To make a very good and light Yorkshire pudding, take an equal


number of eggs and of heaped tablespoonsful of flour, with a
teaspoonful of salt to six of these. Whisk the eggs well, strain, and
mix them gradually with the flour, then pour in by degrees as much
new milk as will reduce the batter to the consistence of rather thin
cream. The tin which is to receive the pudding must have been
placed for some time previously under a joint that has been put down
to roast one of beef is usually preferred. Beat the batter briskly and
lightly the instant before it is poured into the pan, watch it carefully
that it may not burn, and let the edges have an equal share of the
fire. When the pudding is quite firm in every part, and well-coloured
on the surface, turn it to brown the under side.

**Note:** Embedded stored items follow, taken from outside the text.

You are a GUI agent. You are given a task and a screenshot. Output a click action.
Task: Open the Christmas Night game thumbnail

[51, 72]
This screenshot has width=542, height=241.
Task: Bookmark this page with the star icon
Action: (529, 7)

This is best
accomplished by first dividing it into quarters. In Yorkshire it is made
much thinner than in the south, roasted generally at an enormous
fire, and not turned at all: currants there are sometimes added to it.
Eggs, 6; flour, 6 heaped tablespoonsful, or from 7 to 8 oz.; milk,
nearly or quite 1 pint; salt, 1 teaspoonful: 2 hours.
Obs.—This pudding should be quite an inch thick when it is
browned on both sides, but only half the depth when roasted in the
Yorkshire mode. The cook must exercise her discretion a little in
mixing the batter, as from the variation of weight in flour, and in the
size of eggs, a little more or less of milk may be required: the whole
should be rather more liquid than for a boiled pudding.
COMMON YORKSHIRE PUDDING.

Half a pound of flour, three eggs (we would recommend a fourth),


rather more than a pint of milk, and a teaspoonful of salt.